We take these results a fair bit further in that paper as well. We look at relationships between the characters in each movie, and cluster the movies according to how close their casts are.

The final picture here shows a projection of them into a 2D Cartesian space. Clusters are indicated by colour, and we can see that they match the natural clustering of the movie.

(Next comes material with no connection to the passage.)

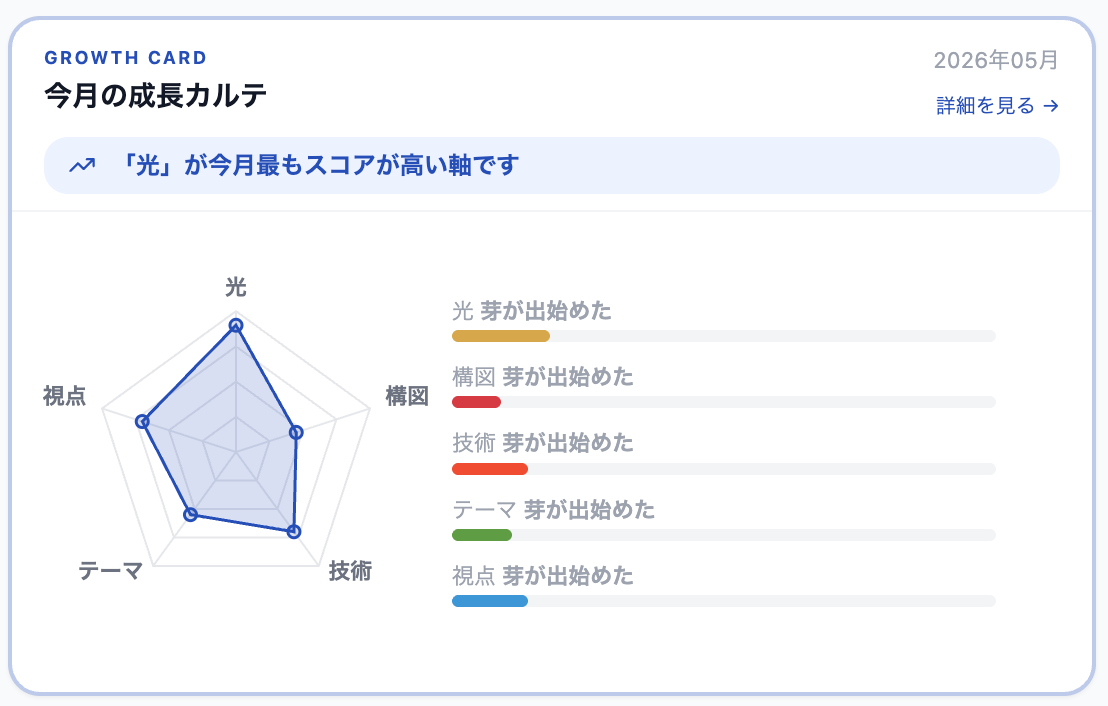
Task: Click the highlighted 光 score message banner
Action: pyautogui.click(x=552, y=165)
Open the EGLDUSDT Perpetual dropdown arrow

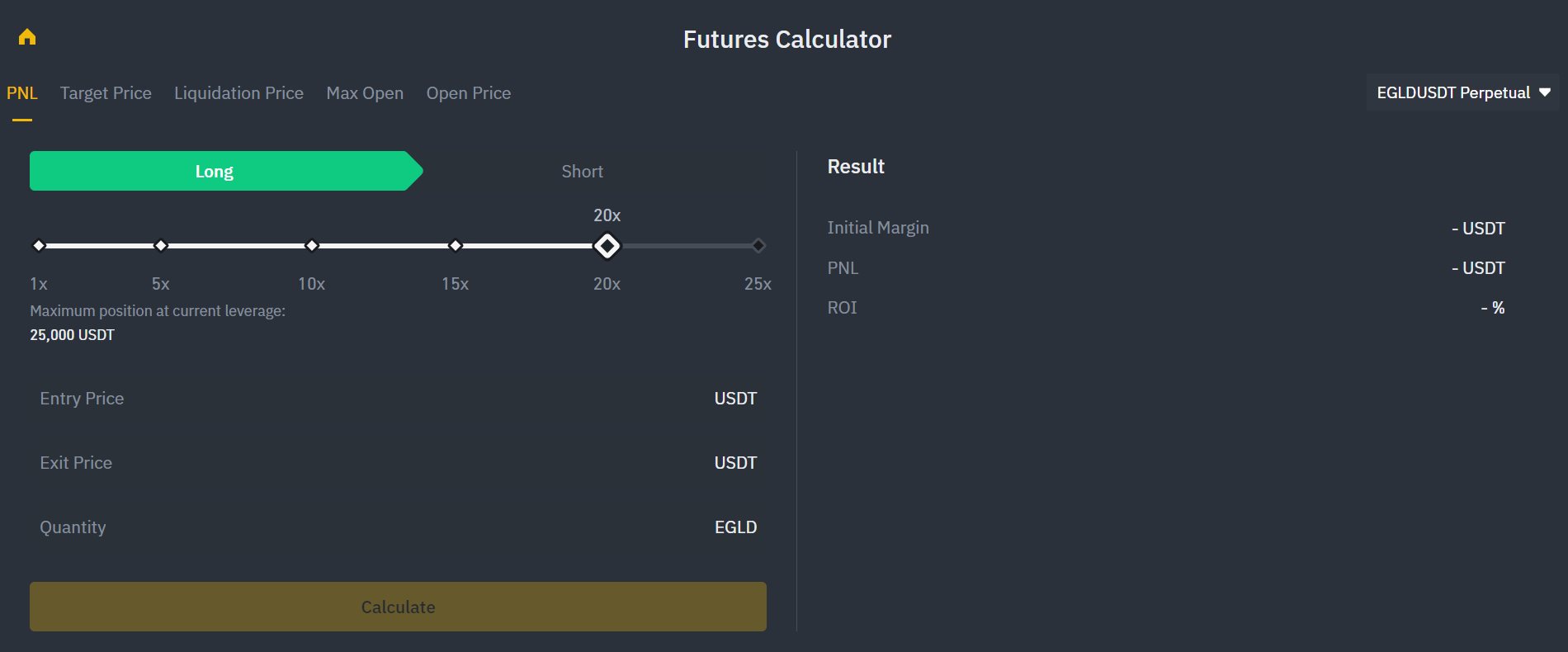[x=1545, y=92]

Thanks to Sylvia for editing this one.


Lots of data went into this one. The bits that we contributed are on the GitHub under a Creative Commons Attribution-ShareAlike 3.0 Unported License.

Source resources include:

  • The Numbers for information about Box office sales etc.
  • IMDbPY a Python package for retrieving and managing the data of the IMDb movie database about movies and people.
  • Scripts were from

The full paper is here as part of the PLOS ONE Science of Stories collection.


  1. For example, since Toy Story (1995), lists of “Production Babies” born to crew members have been increasingly included in movie credits.
  2. I keep calling it Shannon entropy because there are different ideas of entropy: for instance Rényi entropy. Shannon’s wasn’t first, but IMHO its best.
  3. There are many other facets to the success of a movie: DVD sales, for instance, and Star Wars is legendarily famous for its merchandising, but Box Office receipts is (i) a somewhat easier number to obtain, and (ii) is possible to obtain more quickly than other metrics, which is important in order to compare recent movies.
  4. Exact costs are notoriously hard to obtain – here we use the budget as stated in the Numbers.